The ladies of Jerash camp – many of whom were depressed and traumatised when they first arrived – are now able to build a business by devoting themselves to exquisite cross-stitch embroidery, thereby bettering their financial and psychological circumstances in the short and long-term. Everyone benefits; the ladies’ families and also the wider community.


The designs are based on traditional Islamic patterns, in which there is to be found a spirituality that reaches across all social and religious divides. Mathematics is, after all, the language of the Universe. These intricate and hypnotic patterns are created entirely by hand. Other heart and flower motifs are created using techniques that were thought to be extinct: a powerful metaphor for survival.

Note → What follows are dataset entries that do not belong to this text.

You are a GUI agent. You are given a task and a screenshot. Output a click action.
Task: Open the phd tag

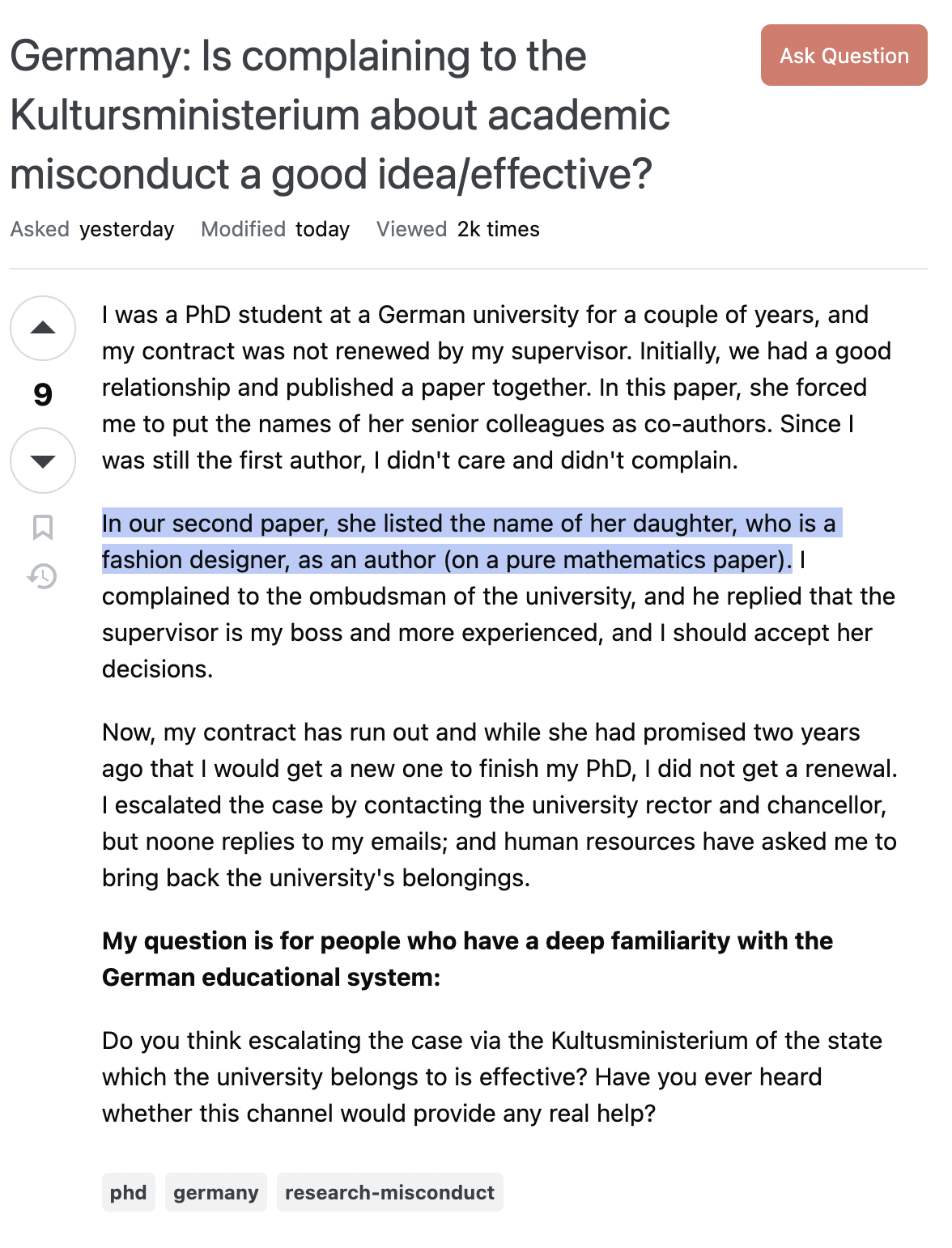click(x=129, y=1192)
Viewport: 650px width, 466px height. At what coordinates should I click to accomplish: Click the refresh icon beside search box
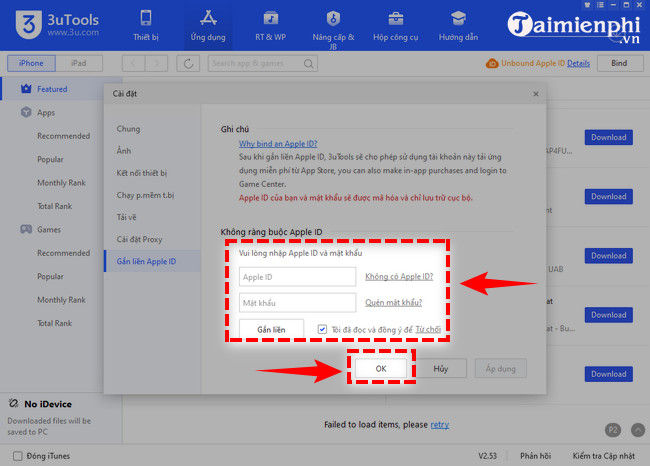188,63
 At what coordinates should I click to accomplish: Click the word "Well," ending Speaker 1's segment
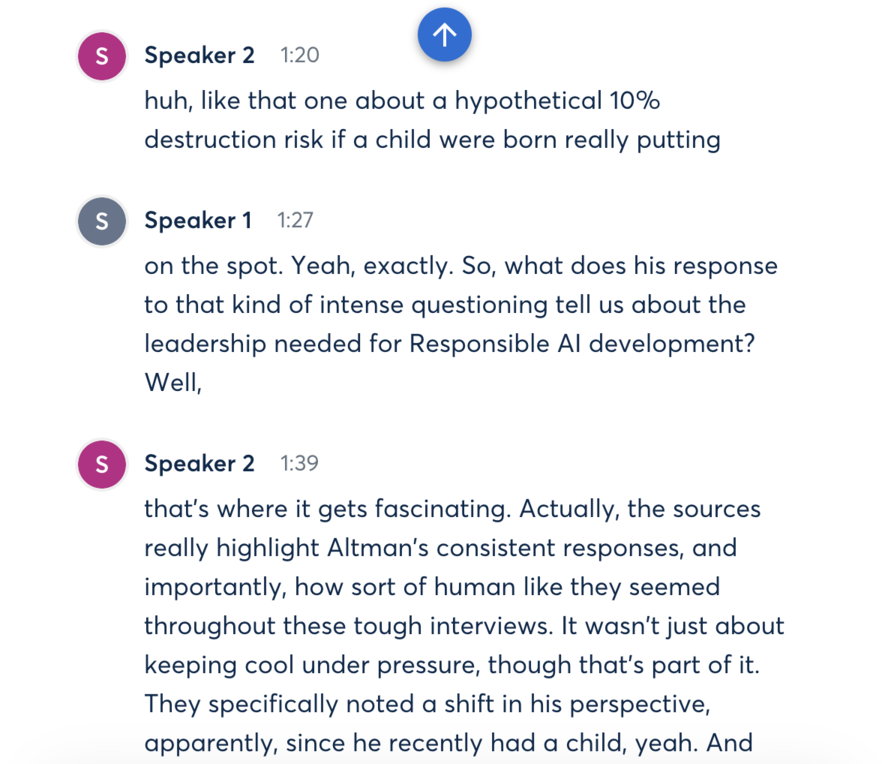(x=173, y=382)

From tote bags and bright red-patterned scarves to waffle towels and treasurable cashmere scarves; a painstaking process of experimentation and rigorous quality control means that if you look after your SEP Jordan item, you’ll have it for years.


SEP Jordan has also been involved – in embroidering entirely freehand – garments in the upcoming film on the life of Mary Magdalene. The techniques used for the film’s costumes date from biblical times. Set to be released in 2017, the film stars Rooney Mara, Joaquin Phoenix and Chiwetel Ejiofor.


SEP is due to set up a permanent shop in Maison Objet in Paris, next year, and is available in small boutiques in London. Their true home though must surely be Liberty or Selfridges. The quality is second-to-none, the products are truly beautiful and made with the proper regard to the environment and sustainability. Added to that the knowledge that the money the customer spends goes back in to giving refugees a chance to rebuild their lives makes SEP Jordan a brand to be admired, and an exemplar of how fashion can be a force for beneficial change on so many levels.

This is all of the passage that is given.